-- Opening Marker --

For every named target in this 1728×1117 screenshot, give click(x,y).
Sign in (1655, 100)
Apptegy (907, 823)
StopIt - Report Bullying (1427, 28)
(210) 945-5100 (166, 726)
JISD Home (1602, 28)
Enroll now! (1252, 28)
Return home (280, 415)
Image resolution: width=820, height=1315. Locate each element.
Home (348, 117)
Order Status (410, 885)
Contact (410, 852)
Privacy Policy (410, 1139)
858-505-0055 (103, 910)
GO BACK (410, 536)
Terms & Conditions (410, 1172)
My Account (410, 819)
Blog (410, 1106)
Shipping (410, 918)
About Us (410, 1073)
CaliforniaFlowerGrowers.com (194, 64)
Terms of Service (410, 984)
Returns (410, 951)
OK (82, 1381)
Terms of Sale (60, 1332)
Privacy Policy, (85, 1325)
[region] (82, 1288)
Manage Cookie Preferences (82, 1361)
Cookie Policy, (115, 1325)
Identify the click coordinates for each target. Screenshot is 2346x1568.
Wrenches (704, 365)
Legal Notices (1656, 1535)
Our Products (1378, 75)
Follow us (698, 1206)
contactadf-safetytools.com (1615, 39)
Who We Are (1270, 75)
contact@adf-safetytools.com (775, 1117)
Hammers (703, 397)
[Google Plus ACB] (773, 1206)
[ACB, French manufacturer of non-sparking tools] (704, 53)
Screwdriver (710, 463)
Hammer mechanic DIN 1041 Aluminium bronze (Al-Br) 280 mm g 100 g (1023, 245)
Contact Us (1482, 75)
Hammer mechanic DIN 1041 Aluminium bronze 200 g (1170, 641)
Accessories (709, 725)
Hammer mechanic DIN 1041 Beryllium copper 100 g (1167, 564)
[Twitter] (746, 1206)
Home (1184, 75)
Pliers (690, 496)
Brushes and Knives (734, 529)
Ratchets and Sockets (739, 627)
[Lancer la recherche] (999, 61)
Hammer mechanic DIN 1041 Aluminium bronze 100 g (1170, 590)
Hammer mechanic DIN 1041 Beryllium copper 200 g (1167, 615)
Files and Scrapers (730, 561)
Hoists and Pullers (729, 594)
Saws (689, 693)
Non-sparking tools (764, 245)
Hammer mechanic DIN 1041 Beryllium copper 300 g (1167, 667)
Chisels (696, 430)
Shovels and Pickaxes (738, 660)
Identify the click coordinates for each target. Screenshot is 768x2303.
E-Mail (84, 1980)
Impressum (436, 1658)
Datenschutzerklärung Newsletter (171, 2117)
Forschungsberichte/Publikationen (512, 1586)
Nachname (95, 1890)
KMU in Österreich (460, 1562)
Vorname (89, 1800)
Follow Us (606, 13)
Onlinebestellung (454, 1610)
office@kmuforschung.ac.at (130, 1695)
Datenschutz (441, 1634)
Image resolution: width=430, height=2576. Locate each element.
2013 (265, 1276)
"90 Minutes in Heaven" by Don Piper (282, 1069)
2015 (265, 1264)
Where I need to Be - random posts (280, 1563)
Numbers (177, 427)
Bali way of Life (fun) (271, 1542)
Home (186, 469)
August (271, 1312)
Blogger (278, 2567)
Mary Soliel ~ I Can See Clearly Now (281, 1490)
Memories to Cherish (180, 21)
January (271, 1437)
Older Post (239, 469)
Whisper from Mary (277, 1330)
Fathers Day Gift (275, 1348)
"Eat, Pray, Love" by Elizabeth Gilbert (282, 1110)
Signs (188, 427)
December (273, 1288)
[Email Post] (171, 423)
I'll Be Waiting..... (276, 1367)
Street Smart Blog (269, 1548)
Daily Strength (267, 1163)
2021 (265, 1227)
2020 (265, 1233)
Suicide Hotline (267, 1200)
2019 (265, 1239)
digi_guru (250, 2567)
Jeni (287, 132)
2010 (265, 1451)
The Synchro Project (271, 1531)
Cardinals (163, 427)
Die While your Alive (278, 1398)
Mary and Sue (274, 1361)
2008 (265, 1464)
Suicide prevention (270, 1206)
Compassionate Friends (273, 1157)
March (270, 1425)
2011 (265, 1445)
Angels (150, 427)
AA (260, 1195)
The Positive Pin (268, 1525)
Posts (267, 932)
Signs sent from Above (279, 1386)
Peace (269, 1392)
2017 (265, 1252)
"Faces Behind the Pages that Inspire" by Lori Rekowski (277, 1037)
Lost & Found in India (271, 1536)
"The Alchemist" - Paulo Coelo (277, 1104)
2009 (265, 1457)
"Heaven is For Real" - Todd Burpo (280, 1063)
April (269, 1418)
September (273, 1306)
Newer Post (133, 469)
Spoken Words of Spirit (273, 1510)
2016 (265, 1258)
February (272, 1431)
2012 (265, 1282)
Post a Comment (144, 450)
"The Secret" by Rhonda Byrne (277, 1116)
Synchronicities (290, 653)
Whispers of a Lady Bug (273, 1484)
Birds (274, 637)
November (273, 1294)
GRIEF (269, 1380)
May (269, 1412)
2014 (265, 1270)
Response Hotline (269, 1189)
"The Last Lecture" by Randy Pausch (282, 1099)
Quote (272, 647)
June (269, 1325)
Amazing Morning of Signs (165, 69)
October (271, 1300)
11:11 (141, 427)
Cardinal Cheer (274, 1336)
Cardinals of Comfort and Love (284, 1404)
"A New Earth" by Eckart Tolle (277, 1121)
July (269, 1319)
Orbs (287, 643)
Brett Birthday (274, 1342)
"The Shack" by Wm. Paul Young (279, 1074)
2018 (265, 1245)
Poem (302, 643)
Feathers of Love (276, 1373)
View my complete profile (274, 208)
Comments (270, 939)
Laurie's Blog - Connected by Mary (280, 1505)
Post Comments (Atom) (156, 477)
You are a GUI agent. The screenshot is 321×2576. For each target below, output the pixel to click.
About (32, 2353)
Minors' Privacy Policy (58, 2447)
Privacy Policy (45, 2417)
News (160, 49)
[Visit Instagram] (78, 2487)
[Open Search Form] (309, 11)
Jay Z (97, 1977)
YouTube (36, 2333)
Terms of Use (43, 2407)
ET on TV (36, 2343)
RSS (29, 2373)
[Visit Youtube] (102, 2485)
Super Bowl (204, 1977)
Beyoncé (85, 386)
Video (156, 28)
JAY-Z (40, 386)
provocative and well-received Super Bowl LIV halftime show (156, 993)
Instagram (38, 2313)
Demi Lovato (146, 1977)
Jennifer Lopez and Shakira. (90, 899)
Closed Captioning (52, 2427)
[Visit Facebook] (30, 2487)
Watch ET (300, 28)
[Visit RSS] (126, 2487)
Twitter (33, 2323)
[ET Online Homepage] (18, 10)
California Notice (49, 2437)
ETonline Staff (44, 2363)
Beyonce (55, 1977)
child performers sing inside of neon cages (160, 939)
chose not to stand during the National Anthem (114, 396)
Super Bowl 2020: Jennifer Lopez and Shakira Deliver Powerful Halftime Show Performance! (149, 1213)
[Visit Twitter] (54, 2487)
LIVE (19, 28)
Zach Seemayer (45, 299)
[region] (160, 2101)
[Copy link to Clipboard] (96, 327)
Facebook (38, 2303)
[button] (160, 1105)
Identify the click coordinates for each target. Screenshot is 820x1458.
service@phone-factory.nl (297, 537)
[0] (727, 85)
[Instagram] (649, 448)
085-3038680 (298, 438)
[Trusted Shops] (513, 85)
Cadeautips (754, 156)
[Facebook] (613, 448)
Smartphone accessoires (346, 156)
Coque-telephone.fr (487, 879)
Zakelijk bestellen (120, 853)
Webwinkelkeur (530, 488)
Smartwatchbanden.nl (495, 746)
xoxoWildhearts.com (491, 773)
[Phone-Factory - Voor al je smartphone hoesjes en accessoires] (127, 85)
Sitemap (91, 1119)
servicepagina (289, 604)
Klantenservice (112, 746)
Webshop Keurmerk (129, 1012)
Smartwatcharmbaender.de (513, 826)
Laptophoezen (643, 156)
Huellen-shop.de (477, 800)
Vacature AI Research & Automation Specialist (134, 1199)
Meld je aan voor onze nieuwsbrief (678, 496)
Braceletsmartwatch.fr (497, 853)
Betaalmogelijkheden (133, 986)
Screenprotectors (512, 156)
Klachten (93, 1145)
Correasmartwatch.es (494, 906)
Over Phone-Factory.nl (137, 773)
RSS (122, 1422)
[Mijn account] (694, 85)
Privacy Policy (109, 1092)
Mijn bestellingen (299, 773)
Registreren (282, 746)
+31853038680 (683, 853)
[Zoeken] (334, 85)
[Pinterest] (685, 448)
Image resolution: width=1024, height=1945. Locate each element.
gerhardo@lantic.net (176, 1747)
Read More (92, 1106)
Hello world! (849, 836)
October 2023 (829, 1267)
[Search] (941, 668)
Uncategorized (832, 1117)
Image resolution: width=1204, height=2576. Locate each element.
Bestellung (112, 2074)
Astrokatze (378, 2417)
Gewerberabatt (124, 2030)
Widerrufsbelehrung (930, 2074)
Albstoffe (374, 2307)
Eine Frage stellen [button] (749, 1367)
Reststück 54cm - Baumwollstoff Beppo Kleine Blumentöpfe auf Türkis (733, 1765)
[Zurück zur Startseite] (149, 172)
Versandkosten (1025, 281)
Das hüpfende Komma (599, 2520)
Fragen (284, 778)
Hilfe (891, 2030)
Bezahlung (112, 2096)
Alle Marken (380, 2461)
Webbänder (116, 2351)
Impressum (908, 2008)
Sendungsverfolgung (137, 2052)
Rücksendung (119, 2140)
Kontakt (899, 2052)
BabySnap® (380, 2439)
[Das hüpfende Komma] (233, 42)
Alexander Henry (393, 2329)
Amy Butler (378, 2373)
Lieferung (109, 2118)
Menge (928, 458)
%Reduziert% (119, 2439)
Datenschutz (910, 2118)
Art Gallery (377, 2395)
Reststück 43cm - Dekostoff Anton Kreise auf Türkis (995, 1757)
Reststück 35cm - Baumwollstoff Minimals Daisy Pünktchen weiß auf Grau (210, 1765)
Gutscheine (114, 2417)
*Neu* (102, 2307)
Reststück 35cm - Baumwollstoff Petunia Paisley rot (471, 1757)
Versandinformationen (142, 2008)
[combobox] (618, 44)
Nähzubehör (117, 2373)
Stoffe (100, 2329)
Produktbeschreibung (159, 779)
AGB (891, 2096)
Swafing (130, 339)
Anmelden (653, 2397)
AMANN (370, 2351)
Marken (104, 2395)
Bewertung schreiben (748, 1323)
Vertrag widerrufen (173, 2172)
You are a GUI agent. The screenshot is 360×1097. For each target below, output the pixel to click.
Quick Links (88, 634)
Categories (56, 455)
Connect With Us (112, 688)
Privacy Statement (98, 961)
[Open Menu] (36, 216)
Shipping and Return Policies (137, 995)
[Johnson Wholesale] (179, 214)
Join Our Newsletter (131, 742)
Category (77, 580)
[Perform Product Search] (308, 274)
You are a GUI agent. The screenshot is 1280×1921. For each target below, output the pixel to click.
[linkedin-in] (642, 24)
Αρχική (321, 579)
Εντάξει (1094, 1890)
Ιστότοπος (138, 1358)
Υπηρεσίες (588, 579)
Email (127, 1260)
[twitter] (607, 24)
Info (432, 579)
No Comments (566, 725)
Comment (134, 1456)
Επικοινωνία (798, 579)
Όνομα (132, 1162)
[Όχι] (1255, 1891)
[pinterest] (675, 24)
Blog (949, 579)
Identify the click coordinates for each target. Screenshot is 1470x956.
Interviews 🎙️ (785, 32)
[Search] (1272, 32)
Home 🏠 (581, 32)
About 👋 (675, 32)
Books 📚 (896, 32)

-- Closing Marker --

Assignment
Copy only this part of the entries above: the line with "Alle Marken (380, 2461)", the line with "Reststück 35cm - Baumwollstoff Petunia", and the lines between, all exactly as written.

Written solution
Alle Marken (380, 2461)
Webbänder (116, 2351)
Impressum (908, 2008)
Sendungsverfolgung (137, 2052)
Rücksendung (119, 2140)
Kontakt (899, 2052)
BabySnap® (380, 2439)
[Das hüpfende Komma] (233, 42)
Alexander Henry (393, 2329)
Amy Butler (378, 2373)
Lieferung (109, 2118)
Menge (928, 458)
%Reduziert% (119, 2439)
Datenschutz (910, 2118)
Art Gallery (377, 2395)
Reststück 43cm - Dekostoff Anton Kreise auf Türkis (995, 1757)
Reststück 35cm - Baumwollstoff Minimals Daisy Pünktchen weiß auf Grau (210, 1765)
Gutscheine (114, 2417)
*Neu* (102, 2307)
Reststück 35cm - Baumwollstoff Petunia Paisley rot (471, 1757)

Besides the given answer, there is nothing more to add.